- PROBLEM STATEMENT:
Write the records below out again word for word, with the pictures removed.

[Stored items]
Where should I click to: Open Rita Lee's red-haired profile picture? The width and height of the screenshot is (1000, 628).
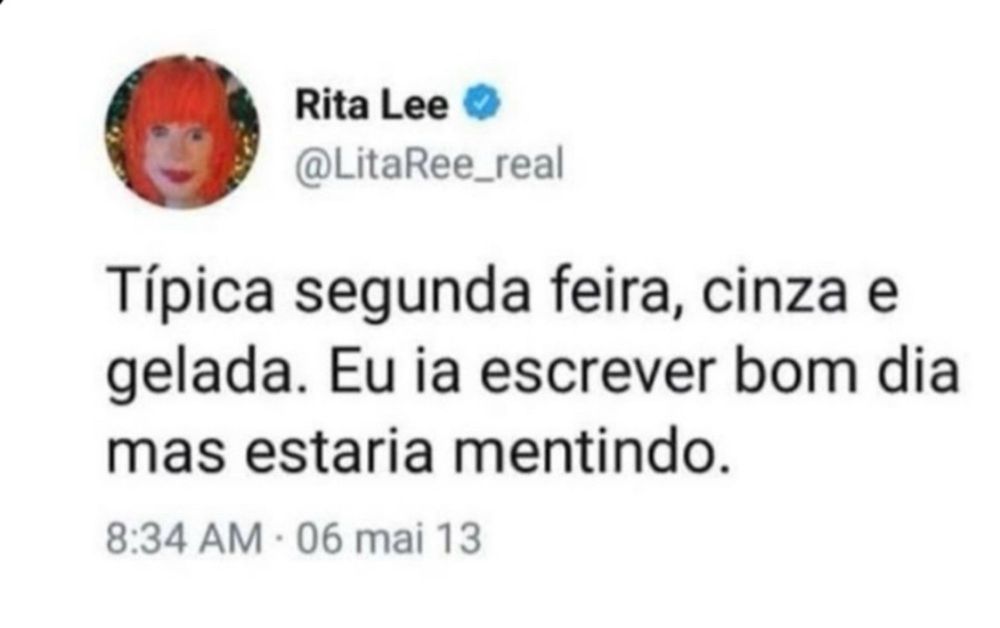tap(182, 133)
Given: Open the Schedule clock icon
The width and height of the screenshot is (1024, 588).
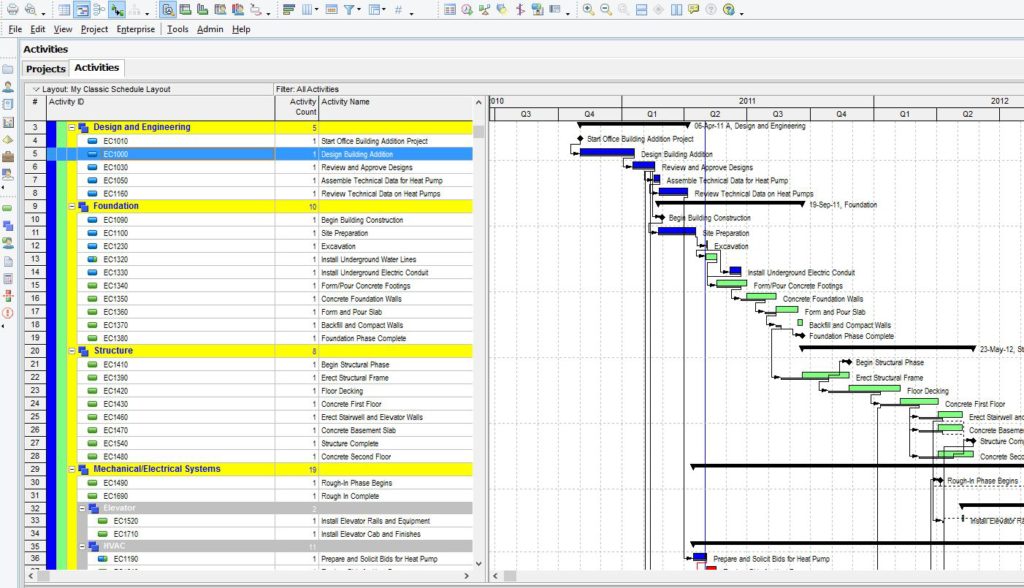Looking at the screenshot, I should [466, 10].
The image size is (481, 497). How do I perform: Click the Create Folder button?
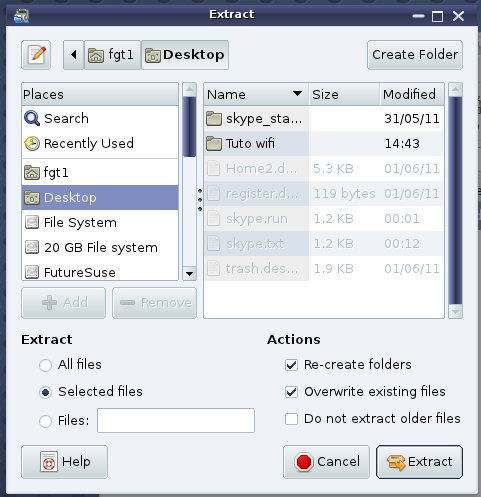(415, 55)
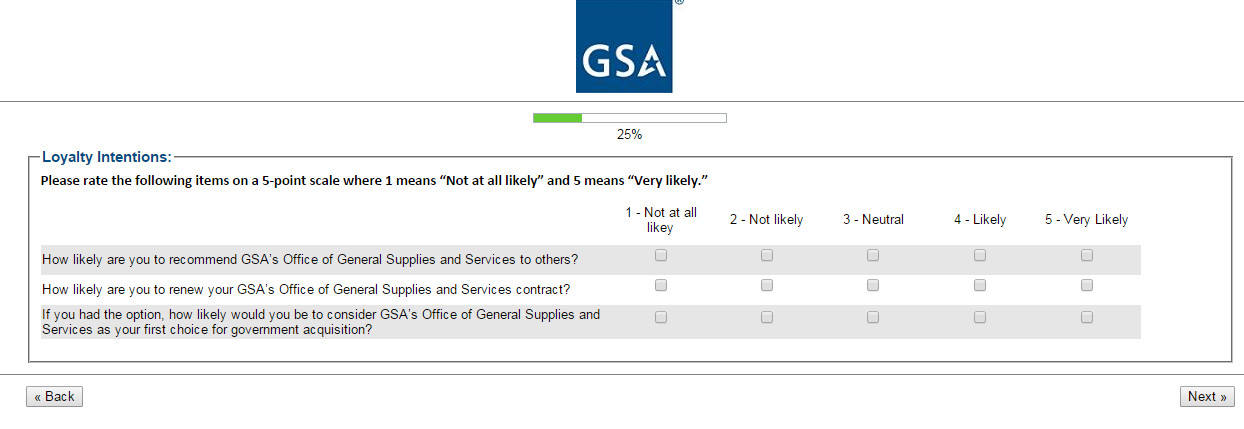Image resolution: width=1244 pixels, height=429 pixels.
Task: Go to the Next page
Action: (x=1207, y=397)
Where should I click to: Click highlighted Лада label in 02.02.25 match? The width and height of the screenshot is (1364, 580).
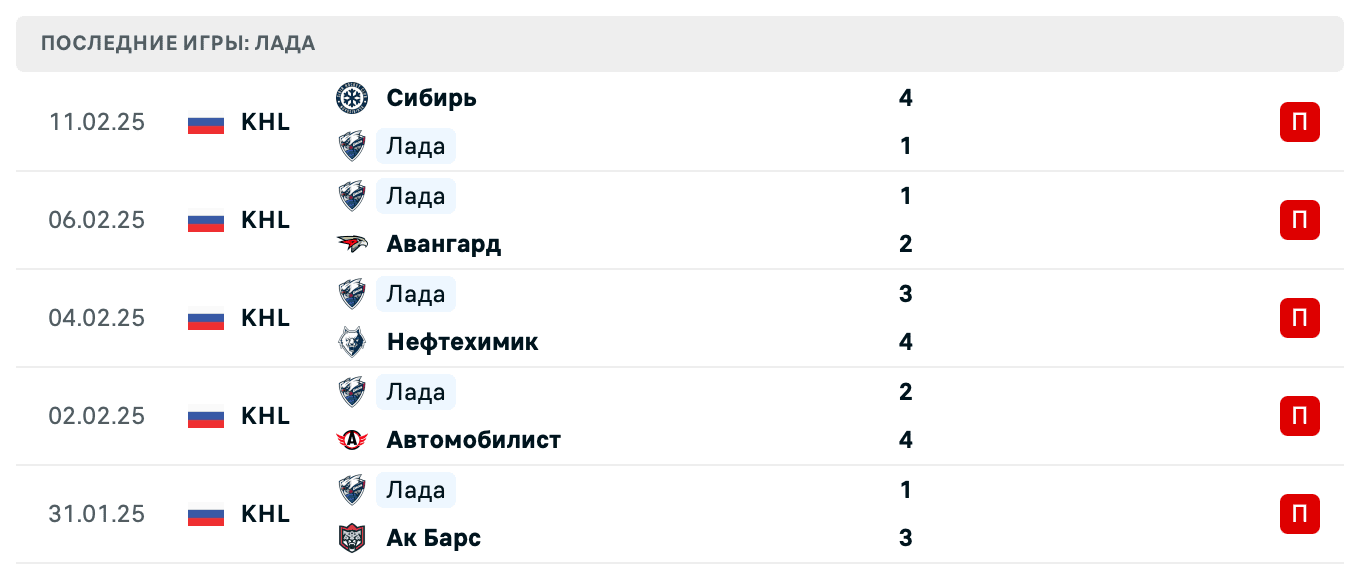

- SOLUTION FOR THIS PROBLEM:
Where should I click to: Open Rita Lee's red-haired profile picture? The width and height of the screenshot is (1000, 628).
tap(182, 133)
Given: Open the Schedule clock icon
The width and height of the screenshot is (1024, 588).
Looking at the screenshot, I should [466, 10].
The image size is (481, 497). How do I perform: Click the Create Folder button?
(415, 55)
Image resolution: width=1244 pixels, height=429 pixels.
Task: Go to the Next page
Action: (x=1207, y=397)
Where should I click to: Click highlighted Лада label in 02.02.25 match? The width and height of the screenshot is (1364, 580).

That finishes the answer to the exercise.